Puis il a souhaité un "Bon ben bon courage" vibrant à A en lui tapant sur le dos avant que d'aller s’empiffrer d'un gâteau au chocolat intact de radiation. Plus tard, il m'a encore redit toute son inquiétude au sujet de la chaîne alimentaire japonaise immanquablement contaminée tandis que la mère d'Elian me regardait au loin d'un air tout à la fois admirateur, horrifié et compatissant. J'ai eu du mal à apprécier le goûter surtout que Zébylon est venu me dire qu'il ne voulait pas aller au Japon car la terre tremblait. 

– Pas plus que quand c'est le métro qui passe! Je lui ai assuré. 

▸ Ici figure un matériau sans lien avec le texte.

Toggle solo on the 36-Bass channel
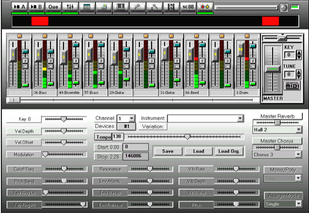 point(50,60)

Métro étant un mot magique le concernant, mais il était déjà reparti taper sur les grands frères de ses copains à coup de ballons gonflés à l'hélium de nos poumons. 

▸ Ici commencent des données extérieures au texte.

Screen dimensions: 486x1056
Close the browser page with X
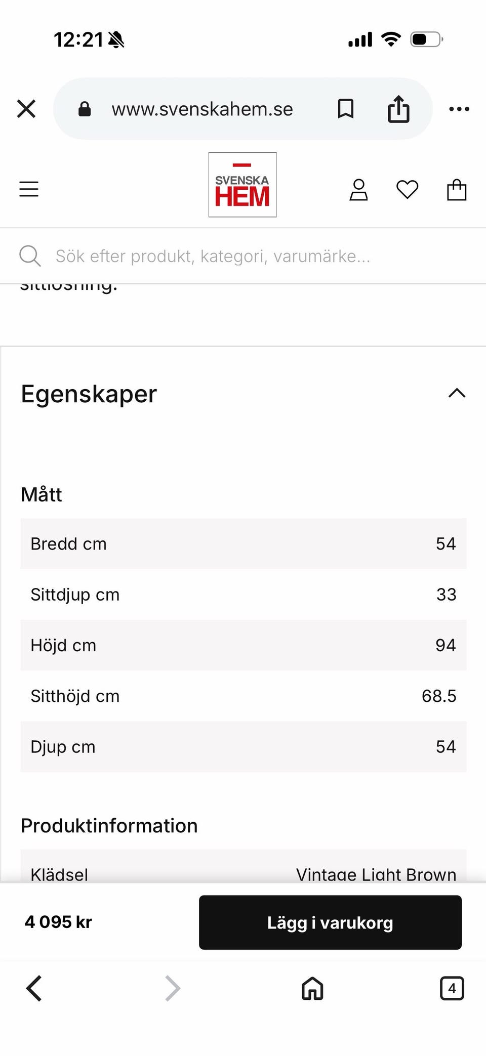click(26, 109)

Plus tard, en passant sur la place de la mairie, un groupe d'écolos a tenu à tout prix à me distribuer leur tract, forcément dévolu au nucléaire, et dans lequel ils me promettaient un accroissement des cancers ainsi que des mutations génétiques, au Japon et certainement au-delà. Ce qui, en même temps, semblait signifier que personne n'y échapperait où qu'il se trouve, relativisant ainsi ma grande angoisse d'aller vivre là bas avec une partie de mon ADN (le Zébu et la Zouflette) car oui, je devais l'avouer, au fond de moi, j'étais archi flippée et de croiser à chaque fois ces gens qui me brandissaient l'atome en pleine face, n'arrangeait rien à l'affaire. 

– Il faut mettre un masque! Ils mettent tous des masques là bas!

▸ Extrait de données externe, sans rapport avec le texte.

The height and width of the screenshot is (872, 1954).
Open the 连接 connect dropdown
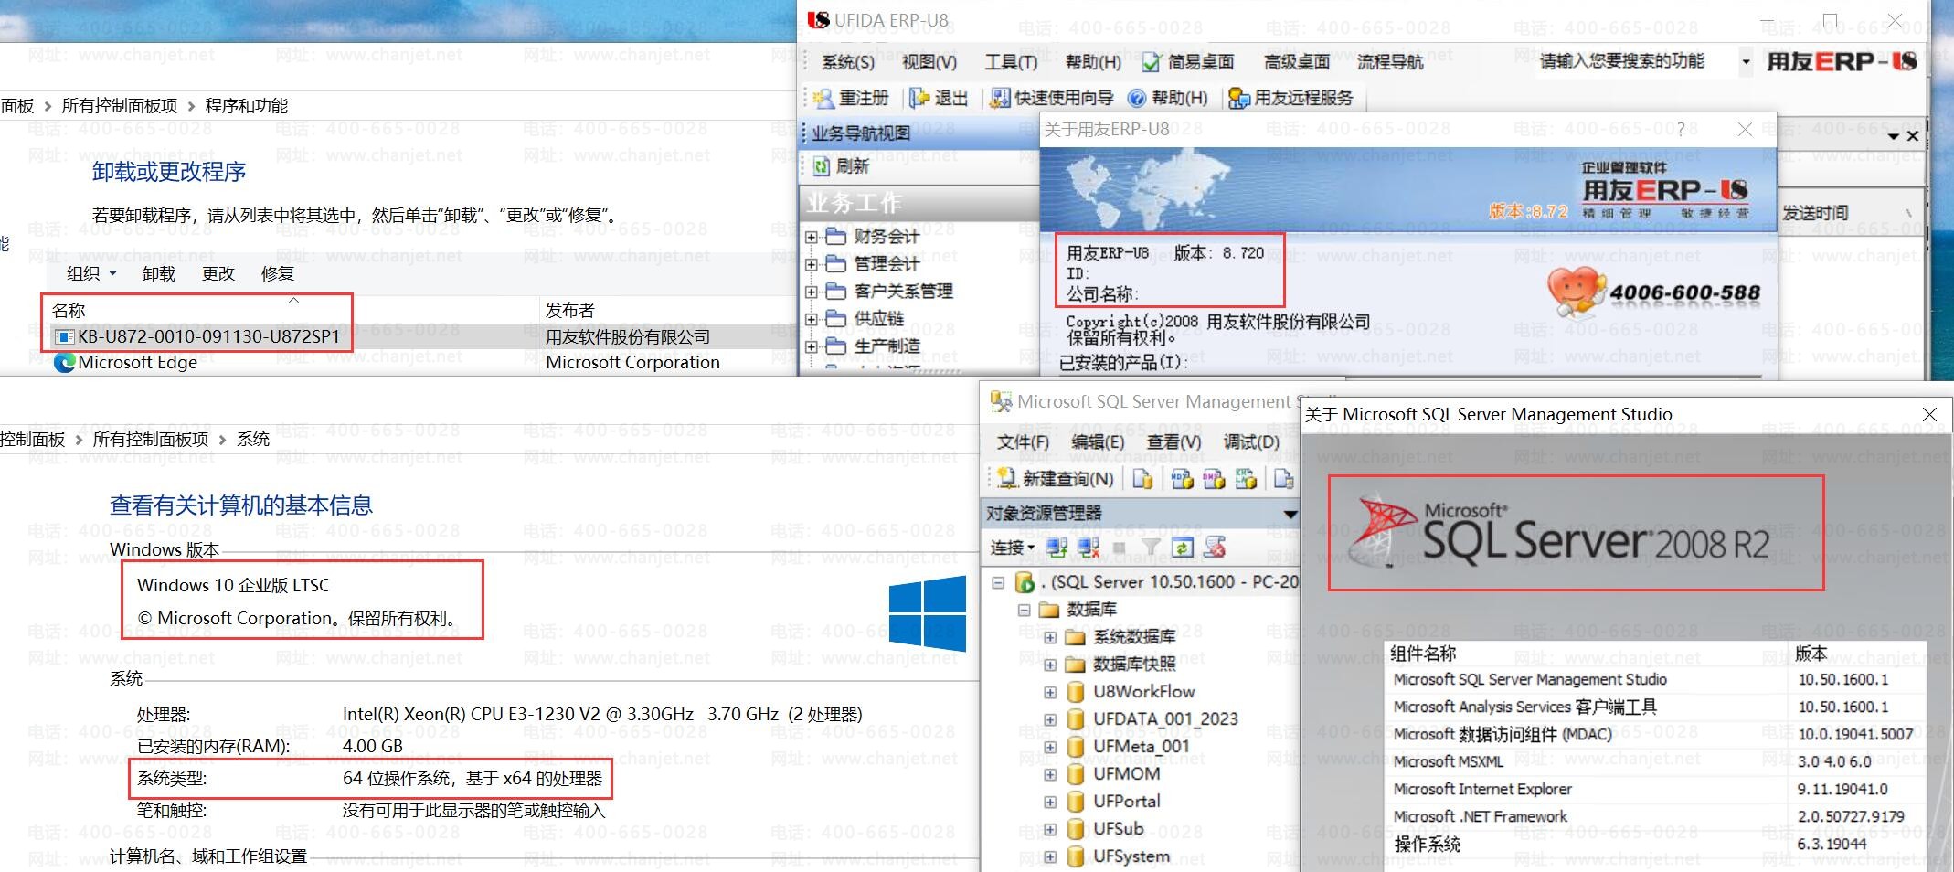click(1012, 548)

M'a conseillé Ana la croate des Beaumonts de son accent pleinement slave. Je lui ai fait remarquer que c'était contre la grippe, voire les banals rhumes mais elle n'a pas voulu en démordre, un masque et tout irait bien. Puis elle a ajouté :

– C'est la vie, si on ne peut pas faire autrement… le boulot c'est le boulot… 

Un peu comme si on était des pauvres émigrés nord-africains s'apprêtant à embarquer sur un radeau de tôles ondulées. Puis elle m'a à nouveau raconté comment les usines automobiles et toutes leurs saloperies avaient eu la peau de son mari, mort précocement dans son fauteuil un dimanche après-midi.  

Je suis rentrée m'ouvrir une bière à la maison tandis que A baignait les deux moitiés de son ADN, et je me suis dit, pour la millionième fois au moins, une fois sur place, tout sera plus simple et puis au pire, on rentrera à Montreuil.

– Certainement pas! A protesté A. On part là bas et on essaye de rester! Et si jamais c'est trop dangereux, eh bien…

Il a laissé sa phrase en suspens et j'ai bien vu qu'il ne voyait pas quoi me proposer comme alternative. On a trinqué nos canettes et on est passé à autre chose.